--- Source material Enclosed Below ---
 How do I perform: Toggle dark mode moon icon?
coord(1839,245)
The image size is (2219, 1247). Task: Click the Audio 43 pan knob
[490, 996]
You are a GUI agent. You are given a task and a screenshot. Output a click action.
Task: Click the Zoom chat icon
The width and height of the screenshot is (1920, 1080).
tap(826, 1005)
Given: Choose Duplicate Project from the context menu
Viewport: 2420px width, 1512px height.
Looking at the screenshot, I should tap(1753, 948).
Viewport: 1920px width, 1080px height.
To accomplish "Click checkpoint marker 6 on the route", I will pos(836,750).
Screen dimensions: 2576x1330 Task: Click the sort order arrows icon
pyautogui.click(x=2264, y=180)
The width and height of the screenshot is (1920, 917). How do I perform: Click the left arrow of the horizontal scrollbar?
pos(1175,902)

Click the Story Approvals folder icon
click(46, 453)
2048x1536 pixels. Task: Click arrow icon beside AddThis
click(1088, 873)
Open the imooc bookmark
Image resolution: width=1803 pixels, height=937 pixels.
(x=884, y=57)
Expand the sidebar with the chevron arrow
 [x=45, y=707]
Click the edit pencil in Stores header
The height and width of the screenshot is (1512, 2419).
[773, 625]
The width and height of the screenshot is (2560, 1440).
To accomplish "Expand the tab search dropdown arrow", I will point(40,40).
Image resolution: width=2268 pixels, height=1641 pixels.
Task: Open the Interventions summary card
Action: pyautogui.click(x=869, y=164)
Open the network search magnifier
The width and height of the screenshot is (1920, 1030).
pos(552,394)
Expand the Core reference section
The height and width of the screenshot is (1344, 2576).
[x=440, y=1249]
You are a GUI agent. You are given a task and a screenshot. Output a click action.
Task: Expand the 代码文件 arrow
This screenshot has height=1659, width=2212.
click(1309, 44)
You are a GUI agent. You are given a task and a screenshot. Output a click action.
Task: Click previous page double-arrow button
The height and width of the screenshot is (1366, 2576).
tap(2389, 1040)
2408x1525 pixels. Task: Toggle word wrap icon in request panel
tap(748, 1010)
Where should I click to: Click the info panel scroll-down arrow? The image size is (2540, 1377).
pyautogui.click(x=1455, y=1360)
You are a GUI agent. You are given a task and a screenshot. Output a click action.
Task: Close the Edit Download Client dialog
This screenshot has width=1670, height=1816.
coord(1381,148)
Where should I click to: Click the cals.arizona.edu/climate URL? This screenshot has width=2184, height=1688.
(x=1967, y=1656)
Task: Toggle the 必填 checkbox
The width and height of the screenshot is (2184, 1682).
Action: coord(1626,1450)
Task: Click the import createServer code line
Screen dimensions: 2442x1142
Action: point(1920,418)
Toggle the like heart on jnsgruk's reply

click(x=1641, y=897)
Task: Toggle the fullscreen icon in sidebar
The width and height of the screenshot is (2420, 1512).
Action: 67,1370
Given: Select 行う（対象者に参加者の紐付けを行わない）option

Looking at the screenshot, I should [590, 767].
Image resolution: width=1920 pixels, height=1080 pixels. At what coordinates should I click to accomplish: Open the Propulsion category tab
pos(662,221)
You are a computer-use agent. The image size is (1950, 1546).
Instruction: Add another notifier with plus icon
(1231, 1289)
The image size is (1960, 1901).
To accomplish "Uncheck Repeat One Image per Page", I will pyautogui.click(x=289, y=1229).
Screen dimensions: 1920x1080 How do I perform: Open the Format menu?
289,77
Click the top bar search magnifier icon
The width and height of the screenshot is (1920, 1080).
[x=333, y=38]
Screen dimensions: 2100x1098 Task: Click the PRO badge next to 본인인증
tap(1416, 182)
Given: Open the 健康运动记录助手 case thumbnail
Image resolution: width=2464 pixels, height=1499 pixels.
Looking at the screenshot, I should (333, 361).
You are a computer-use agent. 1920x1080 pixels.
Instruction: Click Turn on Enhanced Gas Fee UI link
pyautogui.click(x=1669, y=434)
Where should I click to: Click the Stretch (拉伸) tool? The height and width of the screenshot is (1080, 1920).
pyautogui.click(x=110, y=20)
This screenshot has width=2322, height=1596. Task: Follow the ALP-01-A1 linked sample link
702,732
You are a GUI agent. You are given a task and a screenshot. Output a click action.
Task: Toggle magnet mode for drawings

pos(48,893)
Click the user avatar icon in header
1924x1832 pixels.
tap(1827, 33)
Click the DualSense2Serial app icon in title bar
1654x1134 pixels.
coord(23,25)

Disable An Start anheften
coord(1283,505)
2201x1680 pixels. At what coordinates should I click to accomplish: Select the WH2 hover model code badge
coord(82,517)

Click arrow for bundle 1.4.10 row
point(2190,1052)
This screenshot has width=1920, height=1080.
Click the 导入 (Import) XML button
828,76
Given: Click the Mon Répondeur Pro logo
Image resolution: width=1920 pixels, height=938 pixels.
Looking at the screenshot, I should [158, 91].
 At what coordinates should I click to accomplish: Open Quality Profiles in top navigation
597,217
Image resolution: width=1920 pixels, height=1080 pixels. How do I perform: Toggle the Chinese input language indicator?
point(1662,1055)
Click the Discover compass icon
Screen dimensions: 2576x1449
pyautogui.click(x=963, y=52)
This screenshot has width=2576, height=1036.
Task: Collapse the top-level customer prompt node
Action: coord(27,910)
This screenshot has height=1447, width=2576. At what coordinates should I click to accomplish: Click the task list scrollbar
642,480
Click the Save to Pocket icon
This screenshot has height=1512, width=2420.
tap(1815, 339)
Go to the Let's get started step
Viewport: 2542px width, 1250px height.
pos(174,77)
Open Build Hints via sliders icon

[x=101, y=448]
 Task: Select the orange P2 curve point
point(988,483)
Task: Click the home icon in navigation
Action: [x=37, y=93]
--- End of Enclosed Source material ---
Work item:
Return each line from the data where the string "computer" can be found.

Solution below:
You are a computer-use agent. The image size is (1950, 1546).
You are a computer-use agent. 1920x1080 pixels.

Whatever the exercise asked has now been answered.